I've read a book about PHP & MySQL. prepared statement use binary protocol, but mysqli lacks this feature. Also I read that prepared statements can be cached (their execution plan) and are faster than mysqli_query and of course safer? when should we use prepared statements and when mysqli_query?
EDIT
Let's asume I have the below query:
echo "<table>";
echo "<tr class ='tablehead'><td>Name</td><td>Location</td><td>Review</td><td>Image</td> <td>Thumb</td></tr>";
while ($row = mysql_fetch_array($query))
{
echo "<tr>";
echo "<td>" . $row['user_fname'] . "</td>";
echo "<td>" . $row['user_location'] . "</td>";
echo "<td>" . $row['user_review'] . "</td>";
echo "<td>" . $row['user_image'] . "</td>";
echo "<td>" . $row['user_thumb'] . "</td>";
echo "</tr>";
}
echo "</table>";
Which approach is the best here?
Prepared statements have some advantages, one important of them being to be much more foolproof against SQL injection bugs. I consider this to be their biggest advantage.

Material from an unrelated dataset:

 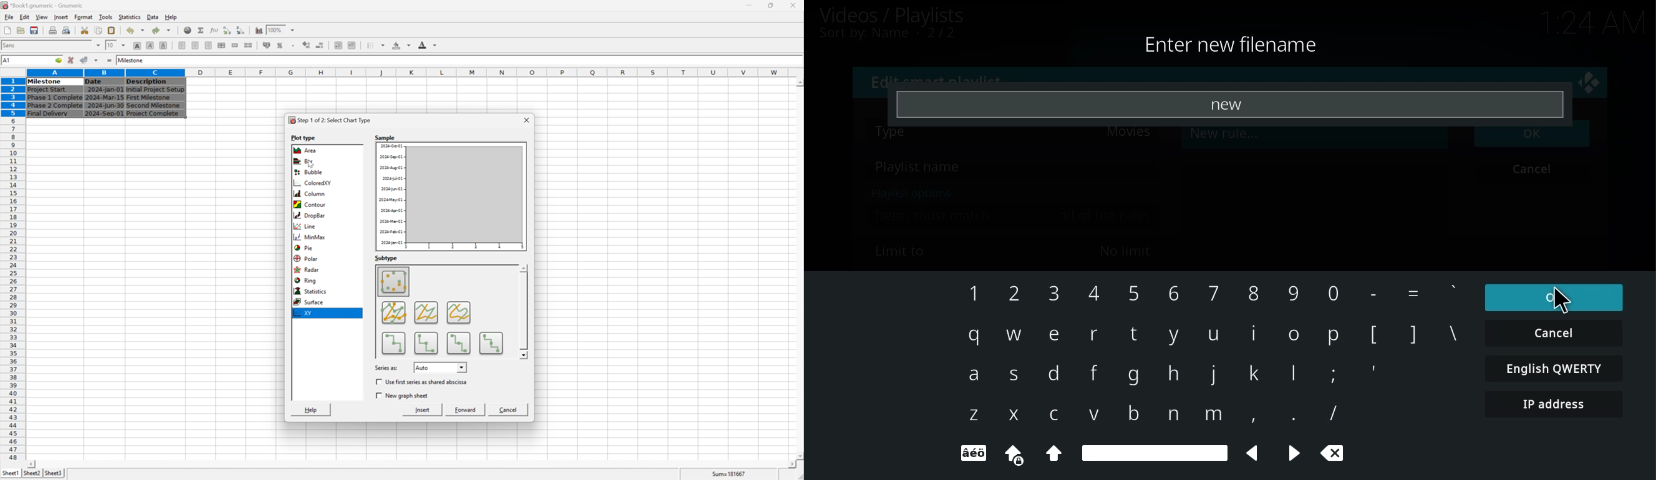 I want to click on enter formula, so click(x=109, y=60).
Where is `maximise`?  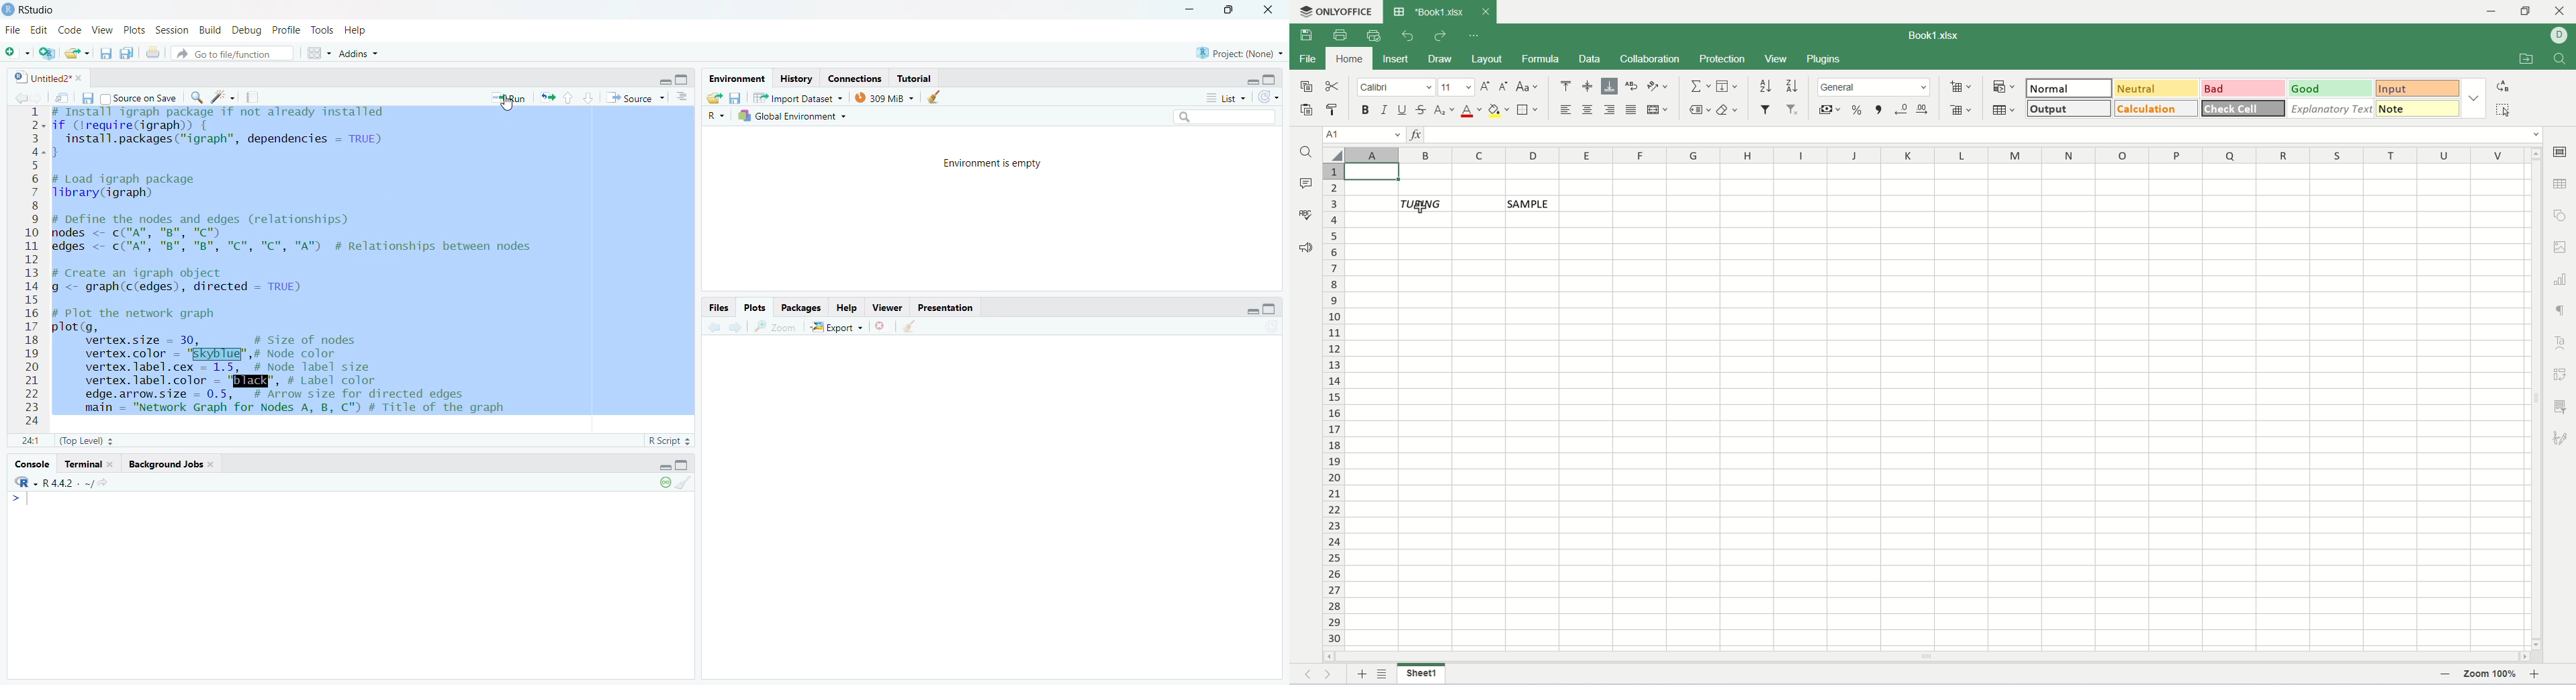 maximise is located at coordinates (1275, 79).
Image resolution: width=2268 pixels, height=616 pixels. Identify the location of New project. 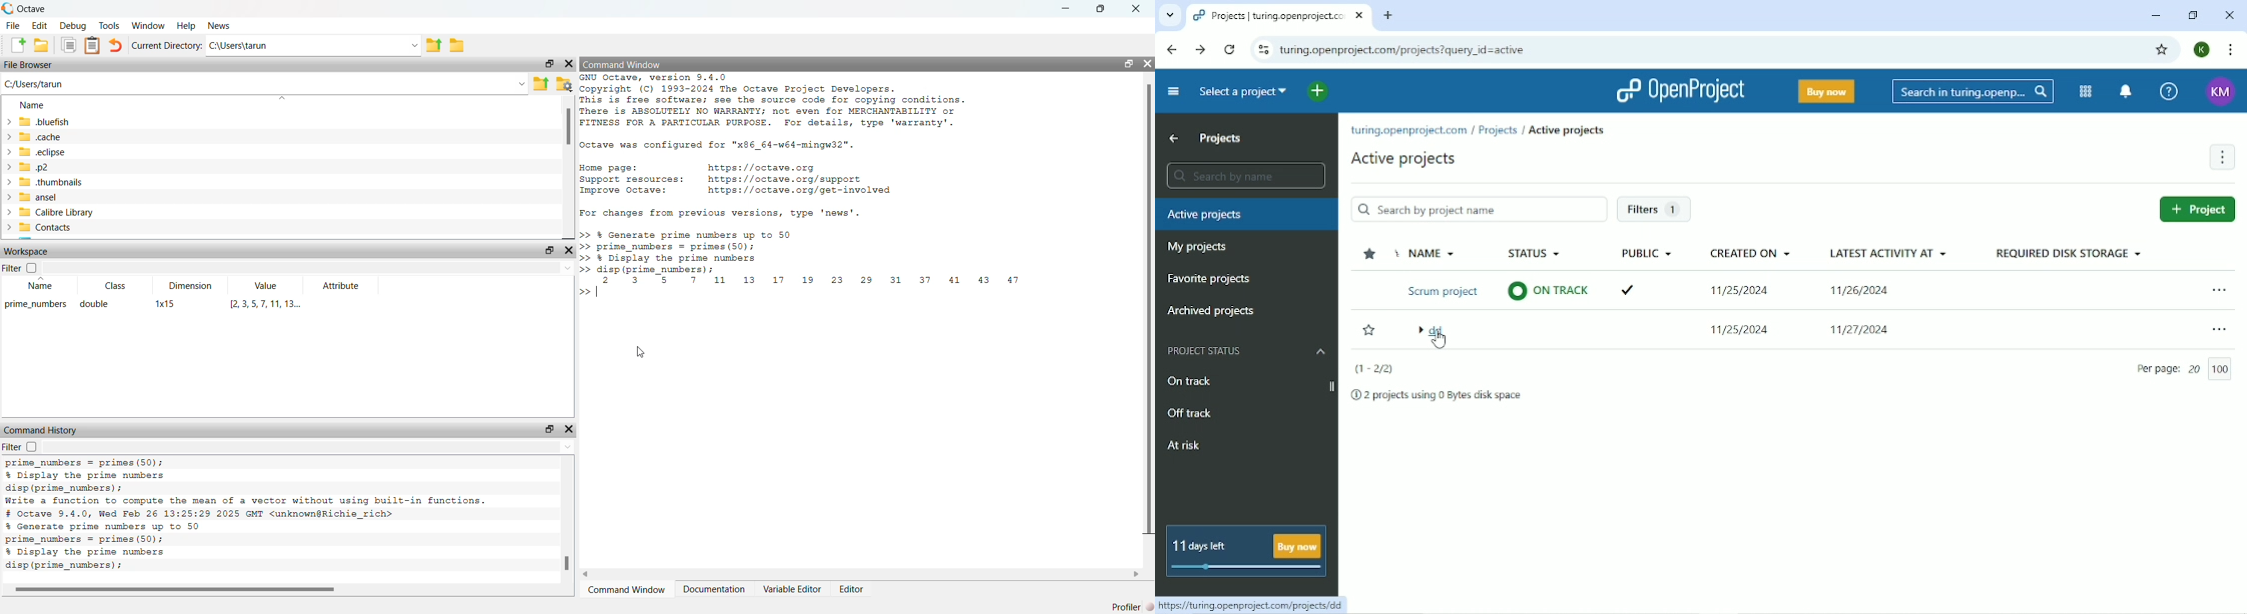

Concerning performance, one has to think about the costs of SQL parsing, query plan creation and result fetch phase vs. the cost of query execution: If I/O on the latter is dominating (as it often is), you gain very little from prepared staements or mysqli.
For simple repeating queries - as often used in the simpler part of webapps - the MySQL query cache works for queries with the exact same and complete SQL text, thus prepared queries will not make use of it. From my experience, this can more than negate any performance advantage of prepared queries.